Als we niet gezamenlijk kijken naar het slavernijverleden dan zullen we de wortels van racisme onvoldoende begrijpen en deze problemen dus ook niet kunnen oplossen. Daarbij is het van belang om onszelf bewust te maken van de context waarin onze denkbeelden en houdingen tegenover anderen zijn ontstaan. Door deel te nemen aan de dialoog denk ik dat we op een menselijke en respectvolle manier deze geschiedenis kunnen verwerken.
Hoe vindt u dat we omgaan met ons slavernijverleden?
Slecht. Eigenlijk schiet het woord slecht hier nog tekort. Nederland gaat naar mijn mening tamelijk onbeschoft om met haar slavernijverleden. Ik wist als kind, net als de meeste vrienden en familieleden van mij, niet wat Keti Koti was. Ik wist niet in welk jaar de slavernij was afgeschaft, laat staan dat ik wist dat er een jaarlijks festival was op 1 juli om de afschaffing te vieren.

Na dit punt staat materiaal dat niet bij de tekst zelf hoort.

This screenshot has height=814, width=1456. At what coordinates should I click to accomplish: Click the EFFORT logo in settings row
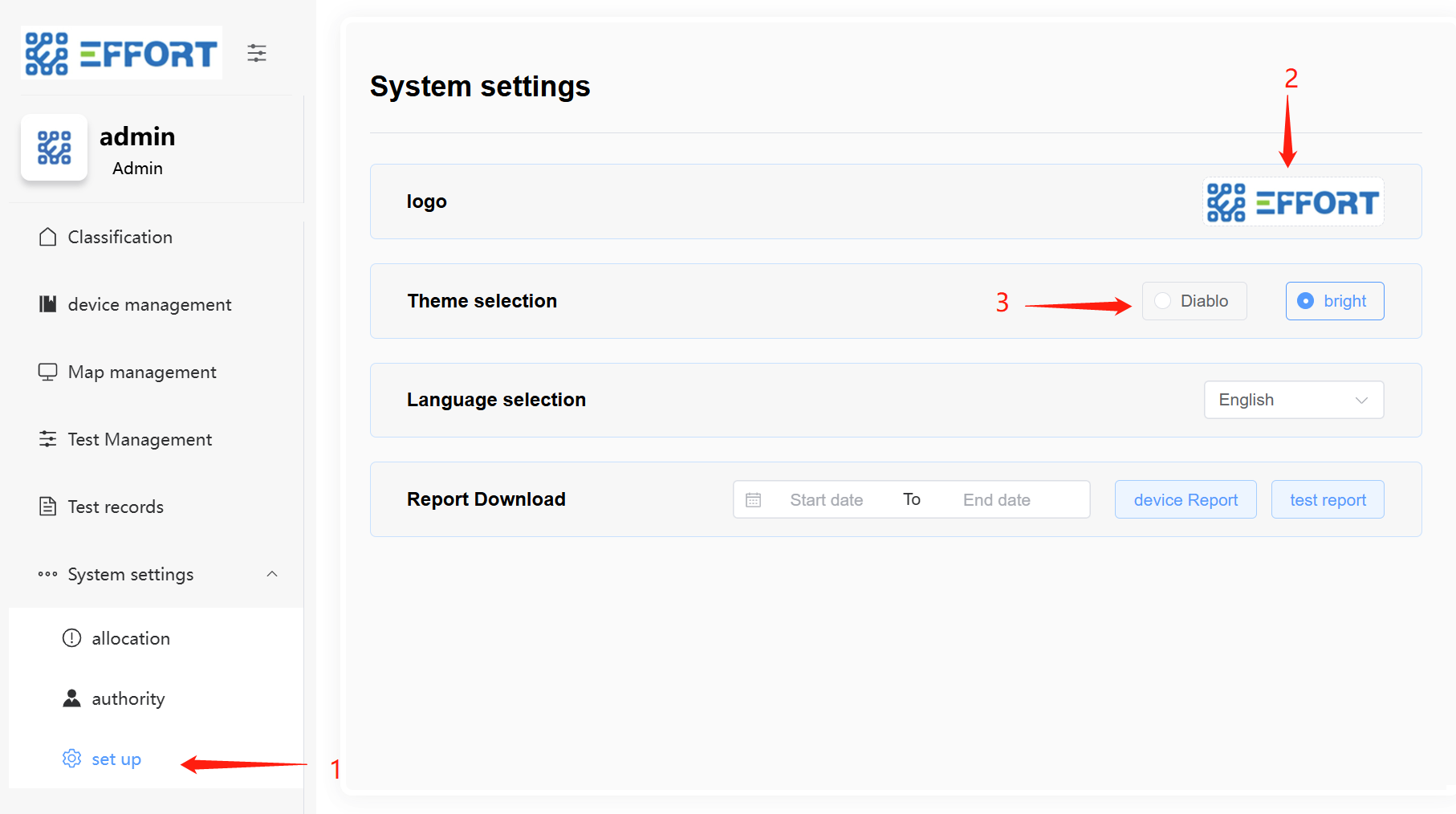(x=1292, y=202)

De recente bezuinigingen op het Keti Koti festival en het onderzoek instituut NiNsee zijn veelzeggend over de houding van Nederland ten opzichte van dit verleden. Bezuinigingen die overigens ook niet goed zijn gevallen bij verschillende groepen binnen de zwarte gemeenschap. Het lijkt er soms op dat de zwarte gemeenschappen de Nederlandse overheid bijna moeten dwingen iets te doen met dit slavernijverleden.
Wat moet er gebeuren om ook in dit verband te komen tot een ‘nieuw wij’ in Nederland?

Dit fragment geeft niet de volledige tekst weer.